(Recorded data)

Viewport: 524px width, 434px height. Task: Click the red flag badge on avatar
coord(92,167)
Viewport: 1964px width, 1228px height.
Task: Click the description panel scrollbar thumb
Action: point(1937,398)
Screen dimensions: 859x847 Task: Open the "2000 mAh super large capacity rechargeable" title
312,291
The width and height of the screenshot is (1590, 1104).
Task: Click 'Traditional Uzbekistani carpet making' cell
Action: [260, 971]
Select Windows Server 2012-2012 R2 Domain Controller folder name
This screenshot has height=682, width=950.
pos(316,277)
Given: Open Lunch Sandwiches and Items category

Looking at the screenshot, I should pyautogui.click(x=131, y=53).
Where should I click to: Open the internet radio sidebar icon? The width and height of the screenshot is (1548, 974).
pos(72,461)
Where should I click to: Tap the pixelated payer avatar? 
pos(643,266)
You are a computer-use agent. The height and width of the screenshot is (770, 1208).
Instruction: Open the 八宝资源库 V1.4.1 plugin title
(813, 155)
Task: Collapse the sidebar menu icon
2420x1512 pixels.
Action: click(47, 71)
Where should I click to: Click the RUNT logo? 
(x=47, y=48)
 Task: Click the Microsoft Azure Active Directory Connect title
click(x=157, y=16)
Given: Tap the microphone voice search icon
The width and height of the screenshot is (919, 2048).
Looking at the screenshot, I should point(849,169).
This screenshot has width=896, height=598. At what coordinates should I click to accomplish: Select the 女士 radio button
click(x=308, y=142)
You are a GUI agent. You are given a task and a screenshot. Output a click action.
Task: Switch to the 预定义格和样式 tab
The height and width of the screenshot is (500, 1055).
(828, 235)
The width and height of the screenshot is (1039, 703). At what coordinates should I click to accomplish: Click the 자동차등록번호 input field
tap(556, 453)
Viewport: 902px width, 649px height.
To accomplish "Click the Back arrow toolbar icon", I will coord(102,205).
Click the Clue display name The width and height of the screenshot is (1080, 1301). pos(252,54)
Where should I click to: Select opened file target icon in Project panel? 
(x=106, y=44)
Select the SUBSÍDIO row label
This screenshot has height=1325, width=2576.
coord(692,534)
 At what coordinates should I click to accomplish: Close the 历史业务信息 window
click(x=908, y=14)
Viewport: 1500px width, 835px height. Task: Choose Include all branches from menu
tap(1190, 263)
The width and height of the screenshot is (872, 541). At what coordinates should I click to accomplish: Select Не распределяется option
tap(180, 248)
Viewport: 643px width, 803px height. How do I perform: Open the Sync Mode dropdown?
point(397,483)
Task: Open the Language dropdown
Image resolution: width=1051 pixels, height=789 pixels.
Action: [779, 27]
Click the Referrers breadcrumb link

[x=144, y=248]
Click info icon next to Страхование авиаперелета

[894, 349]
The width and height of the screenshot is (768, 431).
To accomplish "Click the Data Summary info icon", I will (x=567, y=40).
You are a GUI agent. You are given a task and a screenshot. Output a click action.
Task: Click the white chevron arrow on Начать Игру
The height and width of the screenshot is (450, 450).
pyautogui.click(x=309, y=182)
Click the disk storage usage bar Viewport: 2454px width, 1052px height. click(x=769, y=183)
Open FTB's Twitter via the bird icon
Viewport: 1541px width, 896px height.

Exercise aim
Every line of data must be returned unchanged.

Result below
Viewport: 524px width, 434px height. Task: Click the red flag badge on avatar
coord(92,167)
Viewport: 1964px width, 1228px height.
Task: Click the description panel scrollbar thumb
Action: point(1937,398)
Screen dimensions: 859x847 Task: Open the "2000 mAh super large capacity rechargeable" title
312,291
The width and height of the screenshot is (1590, 1104).
Task: Click 'Traditional Uzbekistani carpet making' cell
Action: [260, 971]
Select Windows Server 2012-2012 R2 Domain Controller folder name
This screenshot has height=682, width=950.
pos(316,277)
Given: Open Lunch Sandwiches and Items category

Looking at the screenshot, I should pyautogui.click(x=131, y=53).
Where should I click to: Open the internet radio sidebar icon? The width and height of the screenshot is (1548, 974).
pos(72,461)
Where should I click to: Tap the pixelated payer avatar? 
pos(643,266)
You are a computer-use agent. The height and width of the screenshot is (770, 1208).
Instruction: Open the 八宝资源库 V1.4.1 plugin title
(813, 155)
Task: Collapse the sidebar menu icon
2420x1512 pixels.
Action: click(47, 71)
Where should I click to: Click the RUNT logo? 
(x=47, y=48)
 Task: Click the Microsoft Azure Active Directory Connect title
click(x=157, y=16)
Given: Tap the microphone voice search icon
The width and height of the screenshot is (919, 2048).
Looking at the screenshot, I should point(849,169).
This screenshot has width=896, height=598. At what coordinates should I click to accomplish: Select the 女士 radio button
click(x=308, y=142)
You are a GUI agent. You are given a task and a screenshot. Output a click action.
Task: Switch to the 预定义格和样式 tab
The height and width of the screenshot is (500, 1055).
(828, 235)
The width and height of the screenshot is (1039, 703). At what coordinates should I click to accomplish: Click the 자동차등록번호 input field
tap(556, 453)
Viewport: 902px width, 649px height.
To accomplish "Click the Back arrow toolbar icon", I will coord(102,205).
Click the Clue display name The width and height of the screenshot is (1080, 1301). pos(252,54)
Where should I click to: Select opened file target icon in Project panel? 
(x=106, y=44)
Select the SUBSÍDIO row label
This screenshot has height=1325, width=2576.
coord(692,534)
 At what coordinates should I click to accomplish: Close the 历史业务信息 window
click(x=908, y=14)
Viewport: 1500px width, 835px height. Task: Choose Include all branches from menu
tap(1190, 263)
The width and height of the screenshot is (872, 541). At what coordinates should I click to accomplish: Select Не распределяется option
tap(180, 248)
Viewport: 643px width, 803px height. How do I perform: Open the Sync Mode dropdown?
point(397,483)
Task: Open the Language dropdown
Image resolution: width=1051 pixels, height=789 pixels.
Action: [779, 27]
Click the Referrers breadcrumb link

[x=144, y=248]
Click info icon next to Страхование авиаперелета

[894, 349]
The width and height of the screenshot is (768, 431).
To accomplish "Click the Data Summary info icon", I will (x=567, y=40).
You are a GUI agent. You are given a task and a screenshot. Output a click action.
Task: Click the white chevron arrow on Начать Игру
The height and width of the screenshot is (450, 450).
pyautogui.click(x=309, y=182)
Click the disk storage usage bar Viewport: 2454px width, 1052px height. click(x=769, y=183)
Open FTB's Twitter via the bird icon
Viewport: 1541px width, 896px height.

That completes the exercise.